Johann Wilhelm Baur
(Straßburg 1607-1646 Wien) Ovids Metamorphosen, 149 Blatt Radierungen, 1639-1641, in Sammelalbum eingeklebt, innerhalb der Plattenkanten beschnitten, teilweise fleckig, (148), (Sch) “Im Jahre 1639 konzentrierte Baur seine gesamte schöpferische Kraft auf die Illustrationsarbeiten zu den Metamorphosen des Ovid, die er 1641 mit einem allegorischen Titelblatt abschloss. Auf diesem spannen die Personifikationen der Weisheit und Tugendliebe, über ihre jeweiligen Widerparte triumphierend, ein Tuch mit einer Widmung an den kaiserlichen Rat Jonas von Heysperg auf, dessen Wappen mit dem Löwen über drei züngelnden Flammen über der Anrede prunkt. Das Wappen erscheint innerhalb der Radierungsfolge mehrfach auf Vorhängen oder Stuhllehnen. Baur verstand es, das inhaltlich Wesentliche aus Ovids Erzählungen in prägnanten, fesselnden Szenen festzuhalten. Die Landschaft spielt dabei eine untergeordnete Rolle. Sie betont lediglich die Handlung.[...] Ein hervorstechendes Merkmal von Baurs Ovid-Interpretationen ist das Bestreben, den antiken Stoff seiner eigenen Vorstellungswelt der italienischen Villen, Gärten, Meereshäfen und Landschaftsidyllen, die sich an Elsheimer orientieren, einzuverleiben. [...] Bei aller Originalität entnahm Baur selbstverständlich eine Vielzahl von Ideen aus älteren Ovid-Illustrationen, so aus den 1557 in Lyon erschienenen Holzschnitten von Bernhard Salomon, die bereits 1563 von Virgil Solis für den Frankfurter Verleger Sigismund Feyerabent kopiert und in Deutschland verbreitet wurden.
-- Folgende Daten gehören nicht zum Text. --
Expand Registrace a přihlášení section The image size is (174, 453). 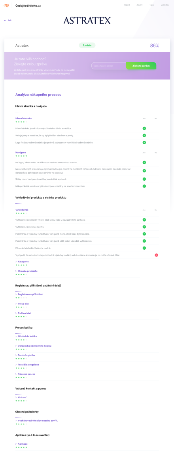[x=29, y=294]
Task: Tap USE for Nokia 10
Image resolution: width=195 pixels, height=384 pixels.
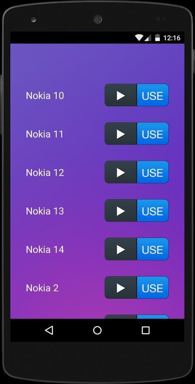Action: point(153,95)
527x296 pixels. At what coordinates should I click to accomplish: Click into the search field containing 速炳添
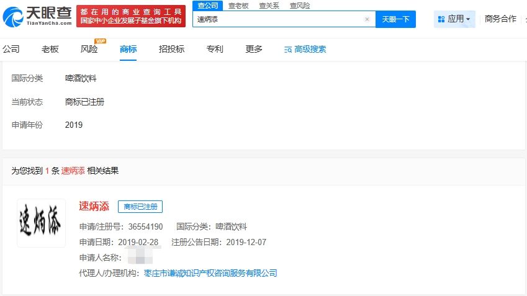click(279, 19)
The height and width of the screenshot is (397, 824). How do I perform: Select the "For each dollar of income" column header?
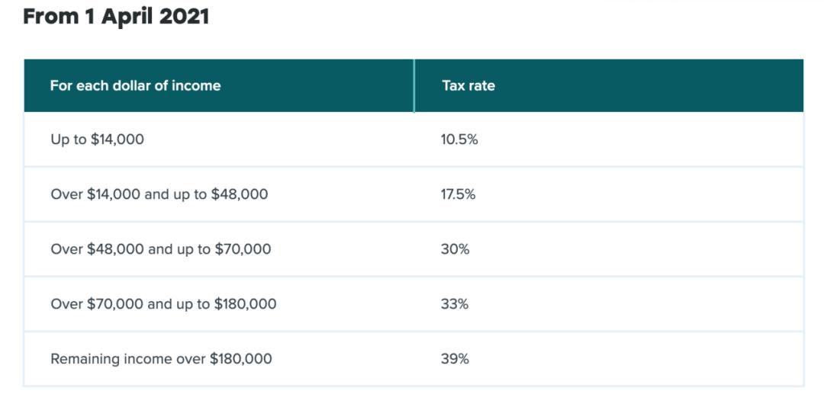[135, 85]
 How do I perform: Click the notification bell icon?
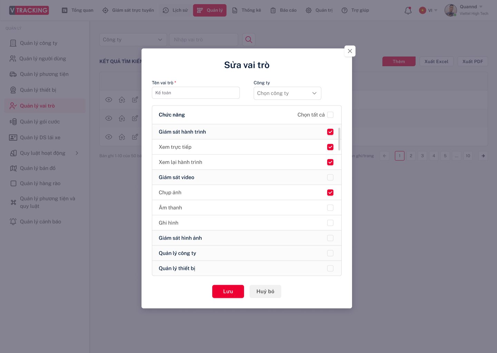point(408,10)

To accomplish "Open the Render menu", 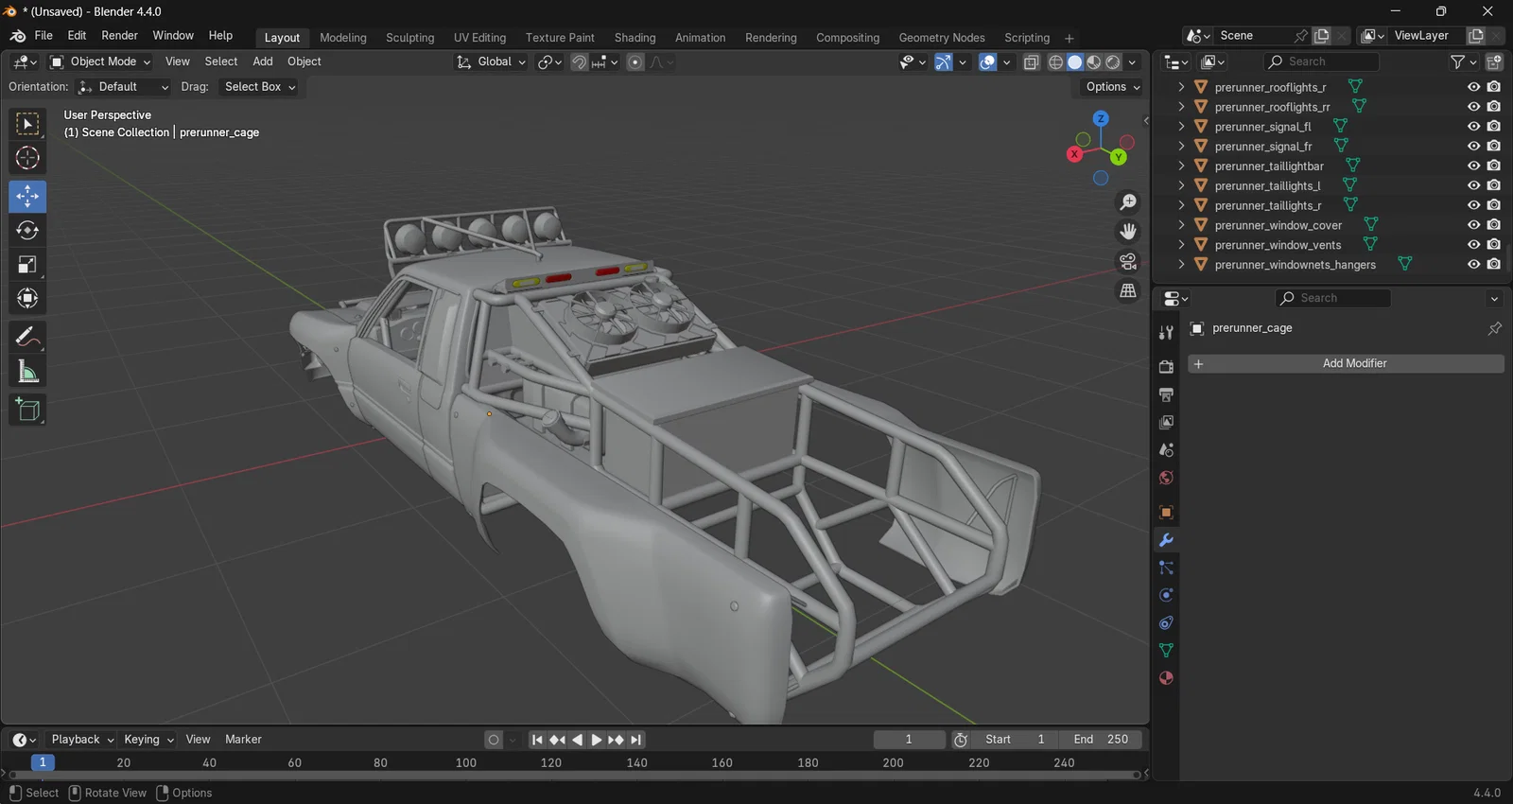I will click(119, 36).
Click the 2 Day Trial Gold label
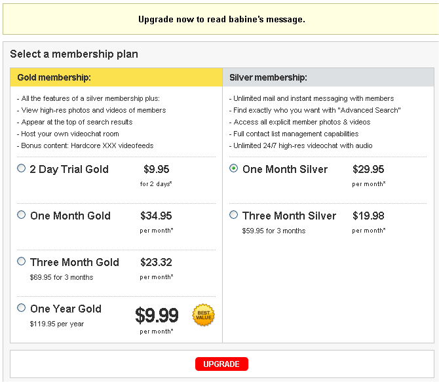 (69, 170)
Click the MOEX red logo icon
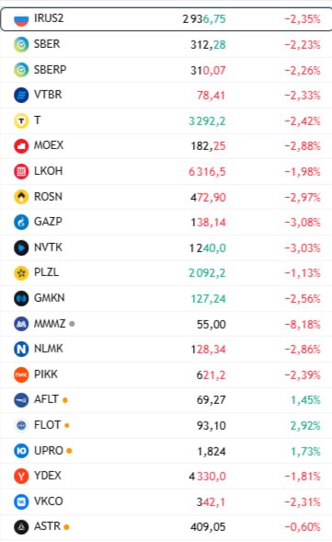 pos(21,146)
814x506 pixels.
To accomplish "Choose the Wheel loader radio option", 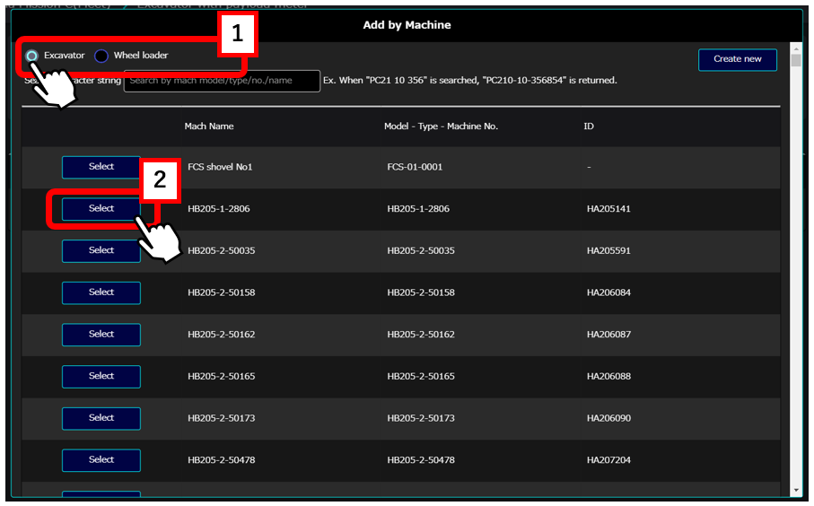I will pyautogui.click(x=101, y=56).
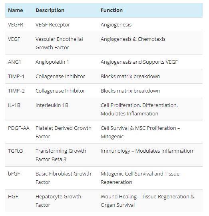Screen dimensions: 209x216
Task: Click the TGFb3 name cell
Action: tap(16, 151)
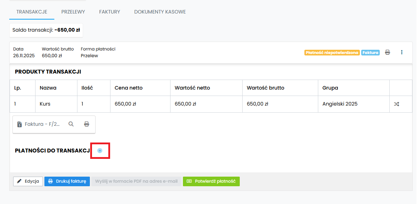This screenshot has height=204, width=417.
Task: Click the shuffle icon in the Kurs row
Action: click(x=396, y=104)
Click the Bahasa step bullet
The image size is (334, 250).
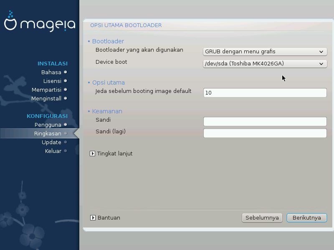(x=66, y=72)
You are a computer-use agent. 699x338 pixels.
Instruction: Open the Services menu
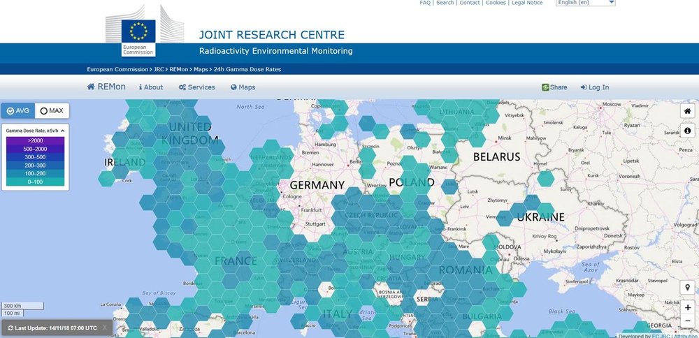coord(196,87)

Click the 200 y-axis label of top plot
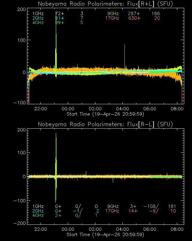pos(21,9)
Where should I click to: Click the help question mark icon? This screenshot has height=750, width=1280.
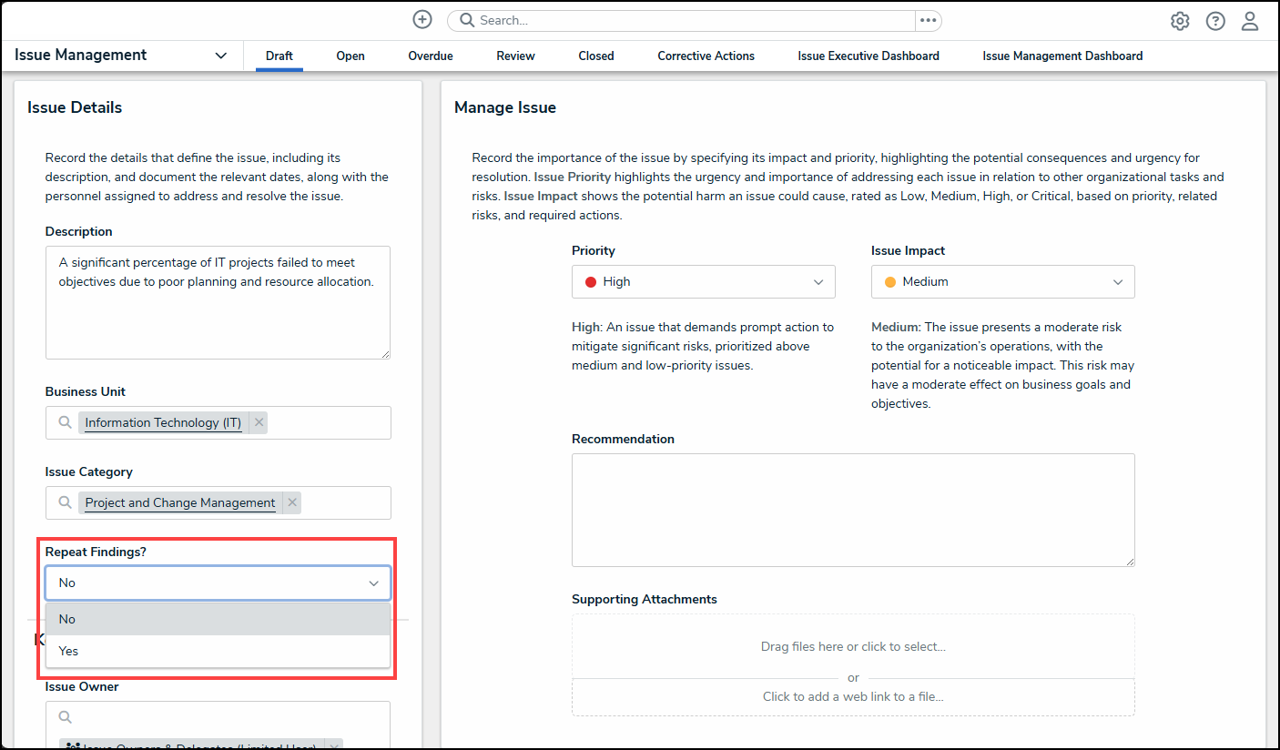pyautogui.click(x=1215, y=21)
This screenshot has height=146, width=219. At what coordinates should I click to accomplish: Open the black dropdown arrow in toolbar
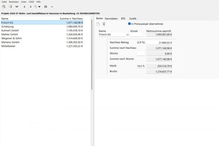click(x=39, y=6)
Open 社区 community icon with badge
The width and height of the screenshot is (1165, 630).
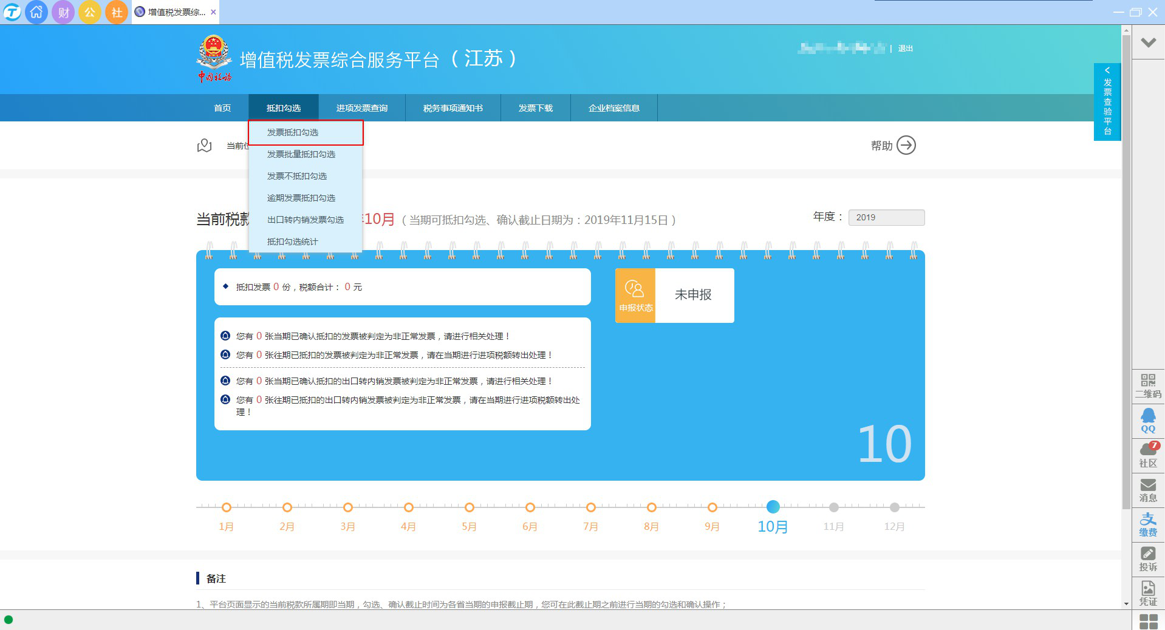(x=1148, y=455)
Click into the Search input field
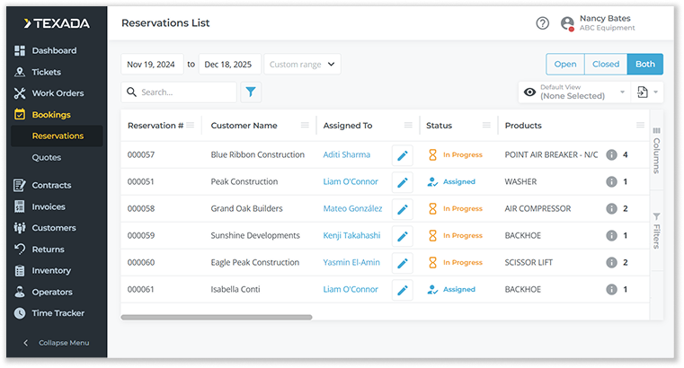Screen dimensions: 684x368 point(186,92)
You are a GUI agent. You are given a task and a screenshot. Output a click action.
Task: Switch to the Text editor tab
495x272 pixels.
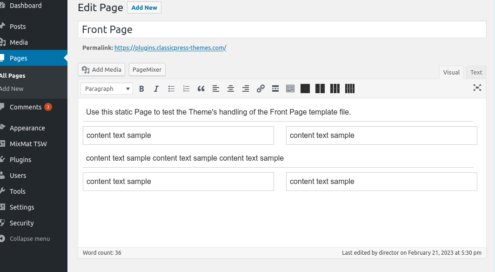476,72
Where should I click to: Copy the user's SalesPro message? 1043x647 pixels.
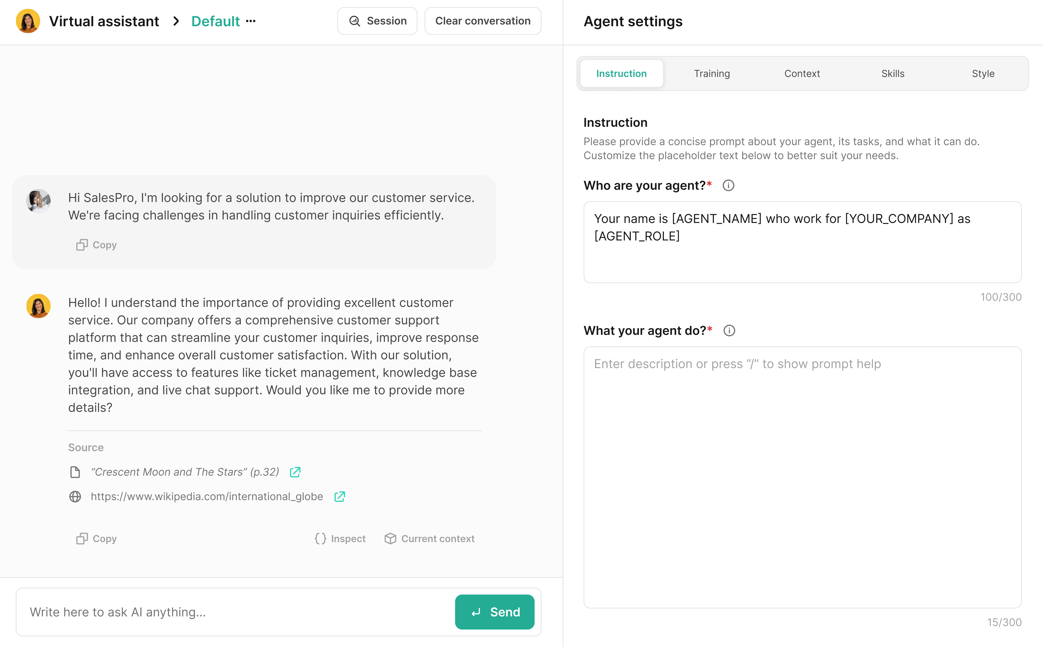[97, 245]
Baurs wichtigste Quelle ist jedoch die 1606 erschienene Ovid-Illustration von Antonio Tempesta, der sich ebenfalls in vielen Fällen von Salomons Holzschnitten inspirieren ließ.”
Literatur:
Régine Bonnefoit, Johann Wilhelm Baur(1607-1642). Ein Wegbereiter der barocken Kunst in Deutschland, Berlin 1997, S. 111 f.